任务目标: 请把下面这篇介绍 LaMa 大面积图像修复的文章一字不差地完整抄写下来。

阅读文本:
☆ ☆ ☆ ☆ ☆
Stable Diffusion - ControlNet 插件中扩展局部重绘 InpaintOnly + LaMa 算法与应用

欢迎关注我的CSDN：https://spike.blog.csdn.net/
本文地址：https://spike.blog.csdn.net/article/details/131643131

LaMa: https://github.com/advimman/lama

Paper: Resolution-robust Large Mask Inpainting with Fourier Convolutions

LaMa: Large Mask inpainting

尽管现代图像修复系统已经取得了显著的进步，但是在处理大面积缺失、复杂的几何结构和高分辨率图像方面，常常面临挑战。其中一个主要的原因是修复网络和损失函数中缺乏有效的接收视野。为了解决这个问题，提出了一种新的方法，称为大面积 Mask 修复（LaMa），主要基于：

一种新的修复网络架构，使用快速傅里叶卷积（FFCs），具有全图像的接收视野；高接收视野的感知损失；大量训练 Mask，释放前两个部分的潜力。

LaMa 修复网络在一系列数据集上改进了最新的技术水平，并且在面临挑战的情况下，例如完成周期性结构，也取得了优秀的性能。LaMa 模型令人惊讶地能够很好地适应训练时未见过的更高分辨率，且在参数和时间成本上比竞争基线更低。
☆ ☆ ☆ ☆ ☆
条目列表:
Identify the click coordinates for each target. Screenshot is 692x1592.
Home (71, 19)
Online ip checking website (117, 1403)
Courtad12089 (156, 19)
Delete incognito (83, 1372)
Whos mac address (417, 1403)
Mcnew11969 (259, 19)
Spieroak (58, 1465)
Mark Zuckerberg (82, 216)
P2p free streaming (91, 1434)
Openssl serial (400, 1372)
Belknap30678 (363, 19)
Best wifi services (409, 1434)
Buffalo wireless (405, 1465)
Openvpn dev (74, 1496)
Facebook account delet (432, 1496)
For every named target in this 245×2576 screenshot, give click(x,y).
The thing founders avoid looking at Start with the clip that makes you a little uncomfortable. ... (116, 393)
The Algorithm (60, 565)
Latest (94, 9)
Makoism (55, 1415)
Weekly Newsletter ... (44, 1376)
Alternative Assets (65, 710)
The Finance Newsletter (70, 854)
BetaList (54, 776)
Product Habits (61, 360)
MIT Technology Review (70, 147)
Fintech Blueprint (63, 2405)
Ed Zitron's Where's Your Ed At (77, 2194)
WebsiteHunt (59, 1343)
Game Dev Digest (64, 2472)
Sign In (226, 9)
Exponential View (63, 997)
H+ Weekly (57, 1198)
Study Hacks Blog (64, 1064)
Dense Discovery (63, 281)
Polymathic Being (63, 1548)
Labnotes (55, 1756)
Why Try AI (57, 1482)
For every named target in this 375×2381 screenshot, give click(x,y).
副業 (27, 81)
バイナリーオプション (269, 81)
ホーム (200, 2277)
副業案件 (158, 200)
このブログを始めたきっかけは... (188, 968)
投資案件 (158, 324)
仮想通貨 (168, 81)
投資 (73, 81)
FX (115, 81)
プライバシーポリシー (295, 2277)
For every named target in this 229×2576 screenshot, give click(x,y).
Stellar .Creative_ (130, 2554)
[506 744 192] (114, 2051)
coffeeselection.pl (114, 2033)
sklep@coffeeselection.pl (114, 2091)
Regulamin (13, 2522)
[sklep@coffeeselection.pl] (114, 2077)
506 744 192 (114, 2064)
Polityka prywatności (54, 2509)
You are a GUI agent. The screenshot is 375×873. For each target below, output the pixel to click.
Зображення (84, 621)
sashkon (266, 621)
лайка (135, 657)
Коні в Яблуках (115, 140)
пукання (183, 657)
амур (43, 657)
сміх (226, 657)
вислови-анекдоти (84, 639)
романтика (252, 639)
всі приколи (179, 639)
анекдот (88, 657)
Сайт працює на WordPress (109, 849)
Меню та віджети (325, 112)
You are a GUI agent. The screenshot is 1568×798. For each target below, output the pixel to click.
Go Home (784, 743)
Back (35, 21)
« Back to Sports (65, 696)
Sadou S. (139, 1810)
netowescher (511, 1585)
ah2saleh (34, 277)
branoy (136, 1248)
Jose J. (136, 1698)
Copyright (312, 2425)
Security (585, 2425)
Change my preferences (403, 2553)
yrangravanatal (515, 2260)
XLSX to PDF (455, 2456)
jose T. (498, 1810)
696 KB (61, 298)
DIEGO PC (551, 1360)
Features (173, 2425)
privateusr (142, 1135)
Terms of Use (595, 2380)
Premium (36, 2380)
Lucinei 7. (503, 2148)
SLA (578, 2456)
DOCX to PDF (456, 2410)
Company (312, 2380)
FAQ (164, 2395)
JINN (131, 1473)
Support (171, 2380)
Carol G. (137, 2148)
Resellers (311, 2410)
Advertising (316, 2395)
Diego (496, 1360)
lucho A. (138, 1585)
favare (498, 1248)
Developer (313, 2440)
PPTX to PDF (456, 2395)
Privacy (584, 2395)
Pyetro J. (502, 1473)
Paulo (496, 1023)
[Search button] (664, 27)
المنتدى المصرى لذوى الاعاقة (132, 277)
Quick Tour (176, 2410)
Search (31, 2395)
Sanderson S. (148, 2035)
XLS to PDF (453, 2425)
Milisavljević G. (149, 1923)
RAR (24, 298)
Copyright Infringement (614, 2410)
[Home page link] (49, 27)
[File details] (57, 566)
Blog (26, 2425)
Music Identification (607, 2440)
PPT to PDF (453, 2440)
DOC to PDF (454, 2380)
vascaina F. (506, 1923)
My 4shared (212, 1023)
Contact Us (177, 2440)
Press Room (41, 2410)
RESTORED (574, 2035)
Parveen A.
☆ ☆ ☆ ☆ ☆
完整解答:
Stable Diffusion - ControlNet 插件中扩展局部重绘 InpaintOnly + LaMa 算法与应用

欢迎关注我的CSDN：https://spike.blog.csdn.net/
本文地址：https://spike.blog.csdn.net/article/details/131643131

LaMa: https://github.com/advimman/lama

Paper: Resolution-robust Large Mask Inpainting with Fourier Convolutions

LaMa: Large Mask inpainting

尽管现代图像修复系统已经取得了显著的进步，但是在处理大面积缺失、复杂的几何结构和高分辨率图像方面，常常面临挑战。其中一个主要的原因是修复网络和损失函数中缺乏有效的接收视野。为了解决这个问题，提出了一种新的方法，称为大面积 Mask 修复（LaMa），主要基于：

一种新的修复网络架构，使用快速傅里叶卷积（FFCs），具有全图像的接收视野；高接收视野的感知损失；大量训练 Mask，释放前两个部分的潜力。

LaMa 修复网络在一系列数据集上改进了最新的技术水平，并且在面临挑战的情况下，例如完成周期性结构，也取得了优秀的性能。LaMa 模型令人惊讶地能够很好地适应训练时未见过的更高分辨率，且在参数和时间成本上比竞争基线更低。